Besaran uang wakaf yang diterima tiap jemaah adalah 1.200 riyal atau sekitar Rp 4.500.000. Total dana wakaf yang dikeluarkan tahun ini sebesar Rp 20.286.000.000. “Syarat pengambilan uang hanya dengan menyerahkan kartu wakaf Baitul Asyi yang sudah ditandatangani oleh Gubernur Aceh,” sambung Jamal.
Pengambilan uang wakaf tidak boleh diwakilkan kepada siapapun. “Kecuali bagi jamaah yang benar-benar sakit berat, bisa diwakilkan,” katanya.
Wakaf Baitul Asyi diikrarkan Habib Bugak Asyi pada 1224 Hijriah atau tahun 1809 Masehi.
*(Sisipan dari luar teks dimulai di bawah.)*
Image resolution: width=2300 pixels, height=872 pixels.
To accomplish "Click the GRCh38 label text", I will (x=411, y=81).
Ikrar tersebut diucapkan Habib Bugak di hadapan Hakim Mahkamah Syariah Makkah pada waktu itu. Di dalam akta wakaf Baitul Asyi juga menyebutkan rumah tersebut diwakafkan kepada orang Aceh untuk menunaikan haji, serta orang Aceh yang menetap di Makkah.
Habib Abdurrahman atau Habib Bugak juga telah menunjuk nazir, yaitu salah seorang ulama asal Aceh yang menetap di Makkah. Nazir itu kemudian diberi hak sesuai dengan tuntunan syariah Islam. Di kemudian hari, Mahkamah Syariah Makkah mengukuhkan Syekh Abdul Ghani bin Mahmud bin Abdul Ghani Al-Asyi sebagai nazir Baitul Asyi.
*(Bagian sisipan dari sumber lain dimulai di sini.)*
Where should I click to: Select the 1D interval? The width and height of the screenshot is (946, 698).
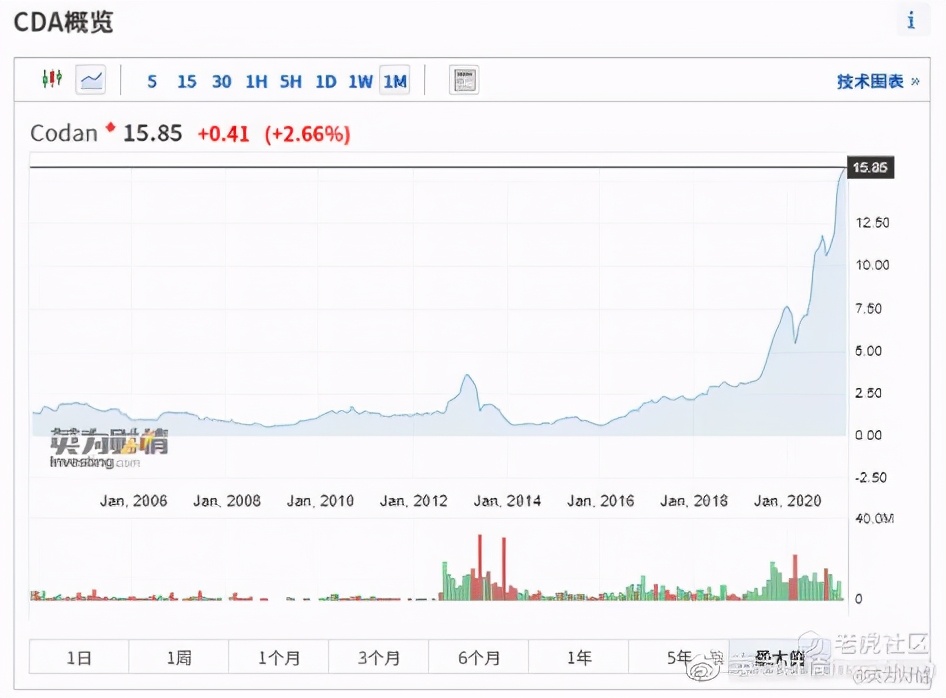[325, 82]
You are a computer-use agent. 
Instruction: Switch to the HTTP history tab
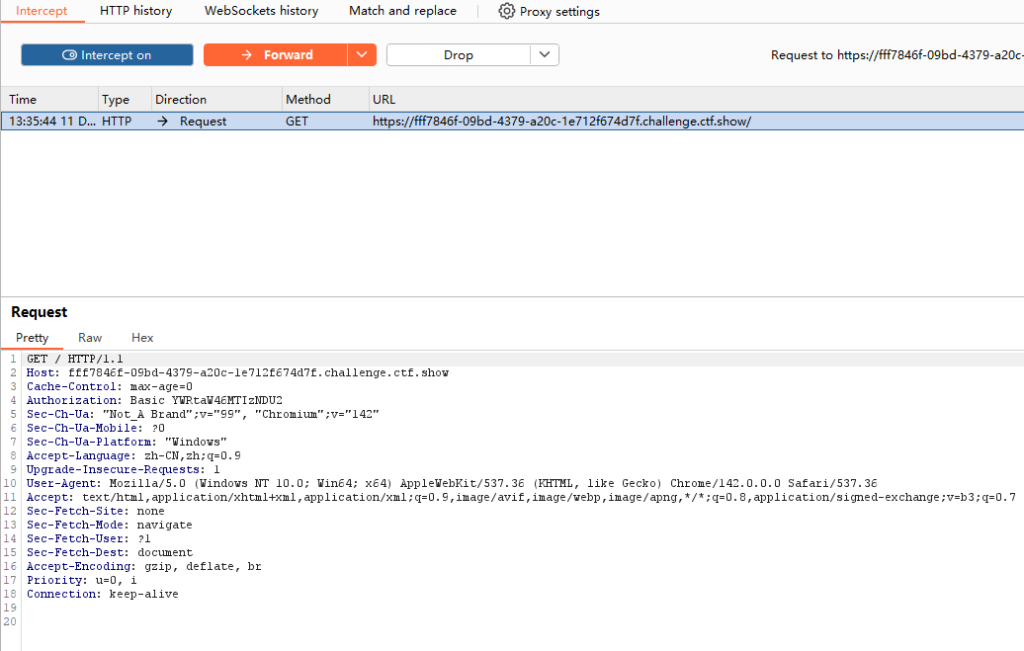pos(136,11)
Penetapan ini dilakukan pada 1420 Hijriah atau 1999 Masehi. Syaikh Abdul Ghani bin Mahmud merupakan generasi keempat pengelola wakaf.
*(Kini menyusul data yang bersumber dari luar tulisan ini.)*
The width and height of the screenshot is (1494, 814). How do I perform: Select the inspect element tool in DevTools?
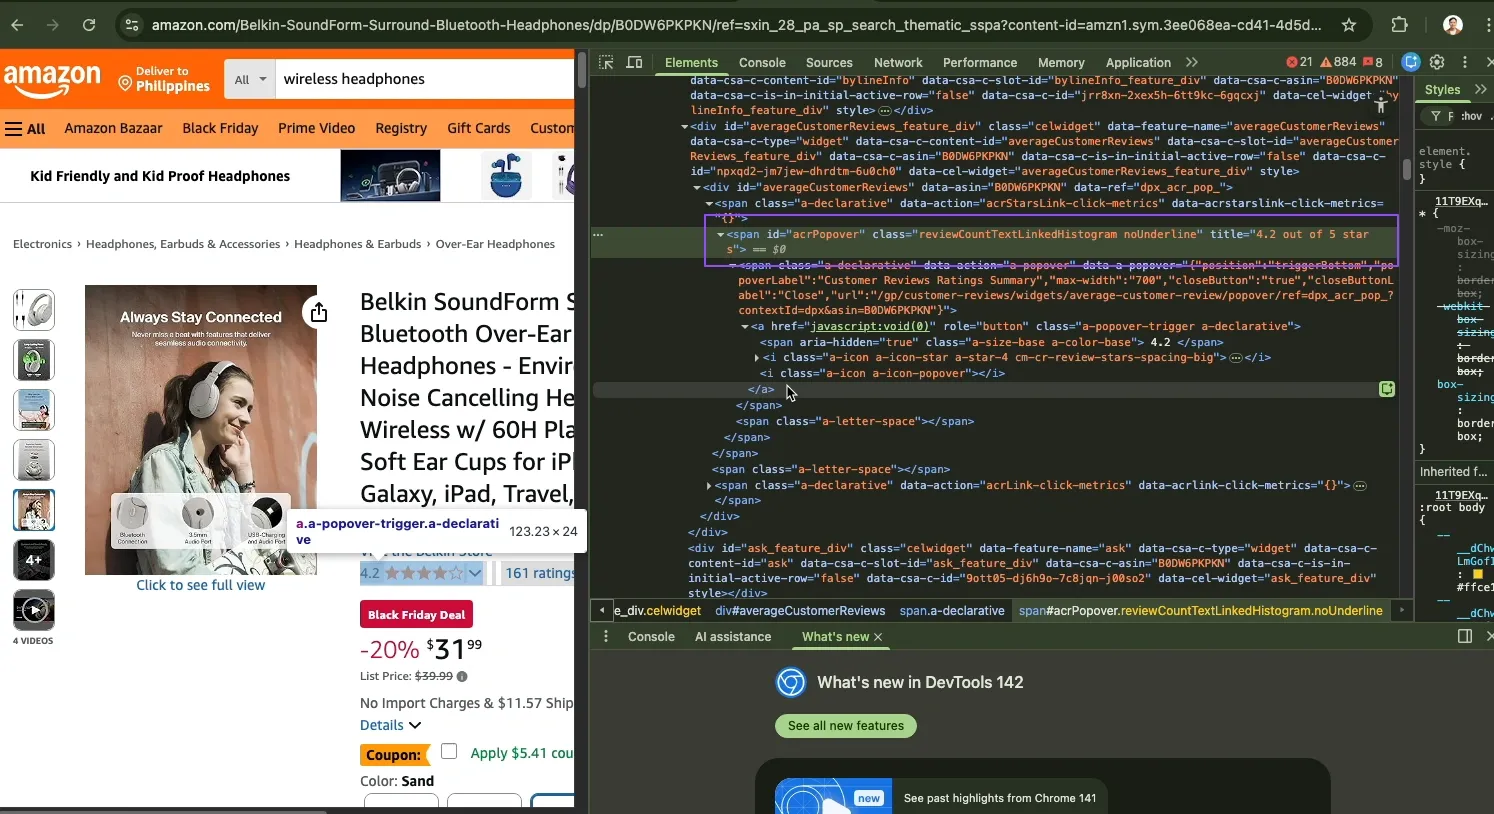[606, 63]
Kemudian, sejak 1424 H/2004 M, tugas nadzir dilanjutkan oleh sebuah tim yang dipimpin anak nazir sebelumnya, Syekh Munir bin Abdul Ghani Al-Asyi. Dia merupakan generasi kelima pengelola wakaf. Selain Syekh Munir, pengelolaan Baitul Asyi juga dipercayakan kepada Dr Abdullatif Baltho.
Warisan Habib Bugak Asyi kepada masyarakat Aceh kini telah berharga lebih dari 200 juta riyal atau setara Rp 5,2 triliun sebagai wakaf fisabilillah. Pada saat ini, harta wakaf tersebut telah berkembang menjadi aset penting, di antaranya berupa Hotel Ajyad bertingkat 25. Hotel ini berjarak 500 meter dari Masjid al-Haram.
Selain itu, Baitul Asyi kini juga menjelma menjadi Menara Ajyad bertingkat 28 yang berjarak sekitar 600 meter dari Masjid al-Haram. Kedua hotel besar ini mampu menampung lebih 7.000 orang dan dilengkapi dengan infrastruktur yang lengkap.
Kini masyarakat Aceh menerima manfaat dari wakaf yang dilakukan Habib Bugak Asyi lebih dari dua abad silam.
Salinan akta ikrar wakaf tersebut pernah diserahkan nazir kepada Gubernur Aceh (waktu itu) Abdullah Puteh ketika naik haji ke Makkah pada 2002 dan ketika mereka berkunjung ke Aceh pada 2006.
Pendamping penyaluran dana kompensasi Baitul Asyi mewakili pemerintah Aceh, Arsyi, menjelaskan dana tersebut sangat bermanfaat untuk bekal hidup jamaah haji Aceh di Tanah Suci. “Alhamdulillah dana tersebut rutin dibagikan. Masyarakat dapat merasakan langsung manfaat wakaf yang sudah dilakukan ratusan tahun lalu. Ini adalah amal jariyah yang sungguh besar,” katanya.
Pihaknya berharap wakaf Baitul Asyi semakin berkembang pesat.